Gościem w TVN24 w programie „Fakty po faktach” były szef MSZ wypowiedział się m.in. na temat kampanii prezydenckiej prowadzonej przez Małgorzatę Kidawę-Błońską, ale też nie zapomniał skrytykować PiSu i prezydenta Andrzeja Dudy.
Powiedział m.in.:
- Wydaje mi się, że hasło kampanii jest bardzo celne. Prawdziwa prezydent. To znaczy nie ktoś, kto odgrywa rolę prezydenta po to, żeby przypodobać się szefowi własnej formacji, tylko ktoś, kto naprawdę podejmuje decyzje w interesie kraju. Jest bezpiecznikiem w systemie konstytucyjnym. Przecież to jest problem z rządami PiS, że wyciągnięto wszystkie bezpieczniki i połączono te kable na twardo, a to ma swoje konsekwencje bardzo niebezpieczne. Ono [hasło] jest skuteczne, bo mamy aktora odgrywającego rolę prezydenta
Wygląda na to, że skoro Donald Tusk wyświadcza Kidawie-Błońskiej tzw. niedźwiedzią przysługę, bo przyjechał z pomocą chociaż wcześniej stwierdził, że sam nie wystartuje bo nie ma szans, to jaką przysługę wyświadcza kandydatce PO Sikorski?

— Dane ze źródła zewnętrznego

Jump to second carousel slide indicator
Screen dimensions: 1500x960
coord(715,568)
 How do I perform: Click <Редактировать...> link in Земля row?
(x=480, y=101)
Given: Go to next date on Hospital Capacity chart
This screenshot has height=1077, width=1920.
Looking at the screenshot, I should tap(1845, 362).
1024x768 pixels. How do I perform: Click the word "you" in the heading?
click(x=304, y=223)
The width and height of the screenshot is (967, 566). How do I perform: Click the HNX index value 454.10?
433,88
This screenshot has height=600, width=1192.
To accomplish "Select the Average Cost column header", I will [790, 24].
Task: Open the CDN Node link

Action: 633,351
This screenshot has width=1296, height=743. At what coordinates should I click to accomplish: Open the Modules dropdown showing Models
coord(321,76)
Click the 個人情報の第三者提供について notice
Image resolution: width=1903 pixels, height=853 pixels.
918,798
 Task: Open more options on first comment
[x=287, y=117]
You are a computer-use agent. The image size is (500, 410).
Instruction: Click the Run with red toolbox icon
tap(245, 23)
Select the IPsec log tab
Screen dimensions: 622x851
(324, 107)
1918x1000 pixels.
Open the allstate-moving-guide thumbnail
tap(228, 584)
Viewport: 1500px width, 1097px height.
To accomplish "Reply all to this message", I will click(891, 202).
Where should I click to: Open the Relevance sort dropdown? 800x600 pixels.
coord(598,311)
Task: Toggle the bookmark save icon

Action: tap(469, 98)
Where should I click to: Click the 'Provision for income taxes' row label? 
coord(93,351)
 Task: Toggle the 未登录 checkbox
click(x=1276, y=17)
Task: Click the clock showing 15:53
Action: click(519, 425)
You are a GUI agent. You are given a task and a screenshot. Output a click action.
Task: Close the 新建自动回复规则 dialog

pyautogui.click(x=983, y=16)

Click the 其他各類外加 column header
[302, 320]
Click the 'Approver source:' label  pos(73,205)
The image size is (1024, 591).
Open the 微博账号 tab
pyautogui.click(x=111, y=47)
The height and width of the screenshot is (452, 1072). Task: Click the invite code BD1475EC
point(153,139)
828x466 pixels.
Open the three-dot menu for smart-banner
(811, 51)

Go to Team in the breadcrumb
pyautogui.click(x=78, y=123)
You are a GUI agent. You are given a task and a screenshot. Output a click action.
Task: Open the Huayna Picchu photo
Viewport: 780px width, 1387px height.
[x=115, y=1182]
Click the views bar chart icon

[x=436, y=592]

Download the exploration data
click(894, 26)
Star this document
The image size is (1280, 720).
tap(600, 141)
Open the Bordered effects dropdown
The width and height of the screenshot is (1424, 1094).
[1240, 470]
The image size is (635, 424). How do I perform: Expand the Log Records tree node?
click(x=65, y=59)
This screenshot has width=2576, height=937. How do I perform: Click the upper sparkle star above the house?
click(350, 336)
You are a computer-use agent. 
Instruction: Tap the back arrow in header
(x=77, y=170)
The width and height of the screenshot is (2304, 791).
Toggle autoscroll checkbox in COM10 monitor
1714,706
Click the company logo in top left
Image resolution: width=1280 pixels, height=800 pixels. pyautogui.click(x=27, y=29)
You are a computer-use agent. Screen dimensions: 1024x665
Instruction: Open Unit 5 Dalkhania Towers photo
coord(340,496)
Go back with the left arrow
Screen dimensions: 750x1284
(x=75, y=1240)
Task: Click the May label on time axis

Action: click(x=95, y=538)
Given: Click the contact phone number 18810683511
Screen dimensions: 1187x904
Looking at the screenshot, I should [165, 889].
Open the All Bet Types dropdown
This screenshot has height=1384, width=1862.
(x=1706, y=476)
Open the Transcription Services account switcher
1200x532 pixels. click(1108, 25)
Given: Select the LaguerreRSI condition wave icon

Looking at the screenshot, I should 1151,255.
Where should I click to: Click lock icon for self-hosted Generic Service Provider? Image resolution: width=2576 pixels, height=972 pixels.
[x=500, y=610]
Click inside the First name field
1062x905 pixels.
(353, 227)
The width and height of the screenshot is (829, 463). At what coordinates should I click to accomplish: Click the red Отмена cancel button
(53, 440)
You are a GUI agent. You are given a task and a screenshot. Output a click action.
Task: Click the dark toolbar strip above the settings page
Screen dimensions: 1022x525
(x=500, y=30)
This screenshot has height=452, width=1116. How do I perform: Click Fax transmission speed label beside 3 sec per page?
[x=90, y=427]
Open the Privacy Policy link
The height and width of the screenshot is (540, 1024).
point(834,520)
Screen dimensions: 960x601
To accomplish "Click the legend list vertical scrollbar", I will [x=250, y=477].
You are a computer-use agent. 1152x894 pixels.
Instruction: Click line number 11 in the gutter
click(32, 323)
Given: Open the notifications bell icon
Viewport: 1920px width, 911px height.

Może podobną, ponieważ – jak wieść gminna niesie – kiedyś w swoim dworku, ale nie tylko, chwalił się, że on będzie się też wybierał do startowania w wyborach o fotel prezydencki.
Kidawa-Błońska ewentualnie byłaby na tyle prawdziwa, na ile palec na pilocie w Belinie by jej na to pozwolił.
Czyli co? Mamy już dwie niedźwiedzie przysługi? To wypadałoby zapytać, kto następny? Może zakurzony już Stefan Niesiołowski?